• [Task description] Look through the records below for the line with "servicioalcliente@transberperu.com (391, 981)". Return that line and each one after it up to and including the line with "[Seguir en Facebook] (557, 1086)", exactly.

• [Data items]

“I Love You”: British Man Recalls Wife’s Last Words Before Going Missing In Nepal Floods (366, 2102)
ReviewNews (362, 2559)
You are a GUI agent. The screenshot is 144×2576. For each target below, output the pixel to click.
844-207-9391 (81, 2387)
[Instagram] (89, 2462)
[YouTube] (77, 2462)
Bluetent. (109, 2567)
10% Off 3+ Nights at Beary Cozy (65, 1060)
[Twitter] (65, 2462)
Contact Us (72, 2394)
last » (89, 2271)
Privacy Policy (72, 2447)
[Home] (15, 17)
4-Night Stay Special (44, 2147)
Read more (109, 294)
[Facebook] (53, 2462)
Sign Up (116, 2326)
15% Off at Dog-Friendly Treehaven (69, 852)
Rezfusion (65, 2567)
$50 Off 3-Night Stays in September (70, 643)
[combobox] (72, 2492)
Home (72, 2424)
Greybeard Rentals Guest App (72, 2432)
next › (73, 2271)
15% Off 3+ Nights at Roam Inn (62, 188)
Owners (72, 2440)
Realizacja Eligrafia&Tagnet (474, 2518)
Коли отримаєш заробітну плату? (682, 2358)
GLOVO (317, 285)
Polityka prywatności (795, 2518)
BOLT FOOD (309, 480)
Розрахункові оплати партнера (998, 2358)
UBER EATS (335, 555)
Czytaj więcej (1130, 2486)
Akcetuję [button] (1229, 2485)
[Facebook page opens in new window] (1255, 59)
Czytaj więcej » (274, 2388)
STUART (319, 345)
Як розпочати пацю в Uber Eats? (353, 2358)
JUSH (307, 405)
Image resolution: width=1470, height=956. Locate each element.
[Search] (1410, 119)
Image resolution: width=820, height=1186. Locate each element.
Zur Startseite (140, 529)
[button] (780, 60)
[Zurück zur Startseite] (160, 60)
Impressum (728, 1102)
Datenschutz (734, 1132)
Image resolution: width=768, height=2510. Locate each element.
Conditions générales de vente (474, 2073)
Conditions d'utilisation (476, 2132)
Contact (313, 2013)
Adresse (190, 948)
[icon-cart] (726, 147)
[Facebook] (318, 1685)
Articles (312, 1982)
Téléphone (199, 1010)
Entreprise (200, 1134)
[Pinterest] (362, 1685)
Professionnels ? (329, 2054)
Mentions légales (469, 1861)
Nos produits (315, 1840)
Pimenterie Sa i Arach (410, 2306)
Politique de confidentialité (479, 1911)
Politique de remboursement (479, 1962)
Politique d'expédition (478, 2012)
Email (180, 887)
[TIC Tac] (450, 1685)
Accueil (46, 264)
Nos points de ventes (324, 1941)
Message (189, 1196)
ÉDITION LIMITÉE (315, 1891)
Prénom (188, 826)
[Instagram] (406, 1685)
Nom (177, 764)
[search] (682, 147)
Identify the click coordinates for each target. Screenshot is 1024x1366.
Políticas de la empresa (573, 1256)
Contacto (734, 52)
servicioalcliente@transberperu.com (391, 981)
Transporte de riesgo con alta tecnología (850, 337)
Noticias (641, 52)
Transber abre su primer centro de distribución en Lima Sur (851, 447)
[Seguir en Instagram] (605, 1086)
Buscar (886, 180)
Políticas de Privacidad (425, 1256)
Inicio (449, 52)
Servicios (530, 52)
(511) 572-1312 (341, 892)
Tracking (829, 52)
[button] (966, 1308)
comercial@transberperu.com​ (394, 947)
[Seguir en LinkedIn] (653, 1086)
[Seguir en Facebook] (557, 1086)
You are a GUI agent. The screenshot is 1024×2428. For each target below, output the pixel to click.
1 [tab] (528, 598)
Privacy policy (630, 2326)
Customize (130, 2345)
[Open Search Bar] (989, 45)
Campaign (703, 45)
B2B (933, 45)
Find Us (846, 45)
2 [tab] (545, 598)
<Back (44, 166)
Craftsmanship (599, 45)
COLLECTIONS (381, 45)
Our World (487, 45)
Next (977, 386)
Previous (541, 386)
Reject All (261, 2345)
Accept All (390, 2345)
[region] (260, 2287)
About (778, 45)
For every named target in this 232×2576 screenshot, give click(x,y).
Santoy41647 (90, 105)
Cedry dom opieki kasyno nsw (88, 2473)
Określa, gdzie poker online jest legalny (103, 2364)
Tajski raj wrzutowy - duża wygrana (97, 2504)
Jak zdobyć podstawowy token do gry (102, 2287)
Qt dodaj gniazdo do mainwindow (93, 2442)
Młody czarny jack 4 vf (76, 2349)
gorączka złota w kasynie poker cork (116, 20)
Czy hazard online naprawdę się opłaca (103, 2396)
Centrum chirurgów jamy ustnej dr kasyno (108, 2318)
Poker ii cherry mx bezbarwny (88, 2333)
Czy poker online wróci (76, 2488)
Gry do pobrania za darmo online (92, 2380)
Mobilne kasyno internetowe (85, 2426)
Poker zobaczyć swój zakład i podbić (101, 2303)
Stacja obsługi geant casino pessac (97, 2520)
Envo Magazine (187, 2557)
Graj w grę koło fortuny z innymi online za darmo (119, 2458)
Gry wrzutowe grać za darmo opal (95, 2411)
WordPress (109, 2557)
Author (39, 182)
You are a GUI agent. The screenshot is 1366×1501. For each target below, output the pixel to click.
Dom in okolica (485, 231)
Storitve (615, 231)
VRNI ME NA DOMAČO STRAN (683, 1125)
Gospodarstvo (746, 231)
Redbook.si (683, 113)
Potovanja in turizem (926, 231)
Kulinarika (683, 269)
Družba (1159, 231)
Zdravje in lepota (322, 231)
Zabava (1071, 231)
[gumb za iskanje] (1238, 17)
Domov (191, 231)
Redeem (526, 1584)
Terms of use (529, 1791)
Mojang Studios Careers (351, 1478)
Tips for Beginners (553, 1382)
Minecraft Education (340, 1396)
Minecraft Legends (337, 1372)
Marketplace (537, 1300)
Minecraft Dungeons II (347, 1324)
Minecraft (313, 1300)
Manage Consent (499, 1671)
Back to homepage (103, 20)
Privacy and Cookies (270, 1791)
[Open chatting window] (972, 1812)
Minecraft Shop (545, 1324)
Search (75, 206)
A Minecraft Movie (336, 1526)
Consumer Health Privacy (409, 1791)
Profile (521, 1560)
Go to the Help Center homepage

• [Result of this task]
servicioalcliente@transberperu.com (391, 981)
Transporte de riesgo con alta tecnología (850, 337)
Noticias (641, 52)
Transber abre su primer centro de distribución en Lima Sur (851, 447)
[Seguir en Instagram] (605, 1086)
Buscar (886, 180)
Políticas de Privacidad (425, 1256)
Inicio (449, 52)
Servicios (530, 52)
(511) 572-1312 (341, 892)
Tracking (829, 52)
[button] (966, 1308)
comercial@transberperu.com​ (394, 947)
[Seguir en LinkedIn] (653, 1086)
[Seguir en Facebook] (557, 1086)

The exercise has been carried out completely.